Scioperi-MAGGIO-2026 - treni

Scioperi treni maggio 2026: date, disagi e fasce garantiti

Maggio 2026 non sarà un mese semplice per chi viaggia in treno in Italia. Tra agitazioni mirate e uno sciopero generale a fine mese, la circolazione ferroviaria potrebbe subire rallentamenti e cancellazioni, soprattutto nei giorni più critici.

Scioperi in arrivo: 18 maggio

Lunedì 18 maggio è in programma uno sciopero generale nazionale indetto da USB che interesserà sia il settore pubblico sia quello privato, inclusi i trasporti. Per il comparto ferroviario l’agitazione inizierà alle 21 di domenica 17 maggio e terminerà alle 20:59 di lunedì 18 maggio, con possibili cancellazioni e ritardi su treni regionali, Intercity e Alta Velocità di Trenitalia, Italo e Trenord.

Saranno comunque assicurati i servizi essenziali nelle consuete fasce di garanzia per i regionali, generalmente dalle 6 alle 9 e dalle 18 alle 21. Lo sciopero potrà avere ripercussioni anche sul trasporto pubblico locale, taxi, collegamenti marittimi e rete autostradale, con modalità variabili a seconda del settore e delle aree coinvolte.

Il momento più critico: 28-29 maggio

Il vero nodo arriva a fine mese con lo sciopero generale sostenuto anche da CUB Trasporti.

  • Stop dalle 21:00 del 28 maggio alle 21:00 del 29 maggio
  • Possibili cancellazioni e ritardi su scala nazionale

Come previsto, saranno attive le fasce di garanzia, generalmente nelle ore di punta (mattina e sera), ma con servizi ridotti.

Scioperi treni passati

Il primo campanello d’allarme suona il 5 maggio, quando il personale di manutenzione di RFI nell’area di Firenze incrocerà le braccia per 8 ore. L’impatto sarà localizzato, ma ritardi sulla rete regionale toscana sono probabili.

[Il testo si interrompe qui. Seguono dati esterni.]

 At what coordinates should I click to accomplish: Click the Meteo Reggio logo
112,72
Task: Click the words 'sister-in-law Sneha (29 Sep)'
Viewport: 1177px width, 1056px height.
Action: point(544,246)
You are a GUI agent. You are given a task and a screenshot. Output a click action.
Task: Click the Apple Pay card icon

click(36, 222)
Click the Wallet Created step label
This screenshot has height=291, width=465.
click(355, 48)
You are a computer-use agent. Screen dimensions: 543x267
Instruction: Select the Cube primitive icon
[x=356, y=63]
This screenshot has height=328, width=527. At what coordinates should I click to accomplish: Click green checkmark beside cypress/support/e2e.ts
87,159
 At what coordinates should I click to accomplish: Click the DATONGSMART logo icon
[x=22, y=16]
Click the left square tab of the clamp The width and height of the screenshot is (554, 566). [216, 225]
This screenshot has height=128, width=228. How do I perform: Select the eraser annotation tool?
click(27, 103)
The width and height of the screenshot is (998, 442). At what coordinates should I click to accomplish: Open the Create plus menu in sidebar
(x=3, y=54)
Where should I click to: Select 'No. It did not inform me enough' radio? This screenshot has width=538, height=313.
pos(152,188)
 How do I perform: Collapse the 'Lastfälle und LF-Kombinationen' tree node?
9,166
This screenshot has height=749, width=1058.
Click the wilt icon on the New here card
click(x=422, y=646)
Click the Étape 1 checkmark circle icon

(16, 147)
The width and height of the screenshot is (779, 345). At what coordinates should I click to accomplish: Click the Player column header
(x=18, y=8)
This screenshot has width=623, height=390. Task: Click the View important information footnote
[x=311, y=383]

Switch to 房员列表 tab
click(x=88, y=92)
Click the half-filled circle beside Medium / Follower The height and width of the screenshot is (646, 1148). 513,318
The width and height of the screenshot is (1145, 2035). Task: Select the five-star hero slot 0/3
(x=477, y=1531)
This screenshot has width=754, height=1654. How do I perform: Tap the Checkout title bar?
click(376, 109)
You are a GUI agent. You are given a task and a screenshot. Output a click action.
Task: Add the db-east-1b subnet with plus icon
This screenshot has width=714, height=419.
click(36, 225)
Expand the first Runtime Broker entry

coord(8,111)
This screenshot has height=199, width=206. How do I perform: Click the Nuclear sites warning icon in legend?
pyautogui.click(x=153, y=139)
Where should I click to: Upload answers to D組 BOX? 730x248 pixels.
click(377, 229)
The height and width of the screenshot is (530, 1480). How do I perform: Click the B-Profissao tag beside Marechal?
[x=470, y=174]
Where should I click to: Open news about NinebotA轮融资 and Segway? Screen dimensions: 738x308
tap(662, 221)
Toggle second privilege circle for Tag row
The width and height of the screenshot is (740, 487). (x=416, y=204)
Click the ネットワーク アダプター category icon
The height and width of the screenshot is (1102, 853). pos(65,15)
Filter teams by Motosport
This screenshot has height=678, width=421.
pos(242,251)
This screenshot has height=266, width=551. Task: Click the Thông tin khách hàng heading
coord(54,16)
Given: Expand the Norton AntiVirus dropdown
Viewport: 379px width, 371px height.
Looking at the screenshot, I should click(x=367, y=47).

Disagi più “soft” il 4 maggio, con lo stop parziale del personale della ristorazione di Elior sui treni Trenitalia: i servizi a bordo potrebbero non essere garantiti.

Cosa aspettarsi dagli scioperi treni

Chi viaggia in treno a maggio dovrà fare i conti con una variabilità elevata: giornate regolari alternate a picchi di criticità. Il consiglio è monitorare in tempo reale lo stato dei convogli e, se possibile, evitare gli spostamenti nei giorni più a rischio.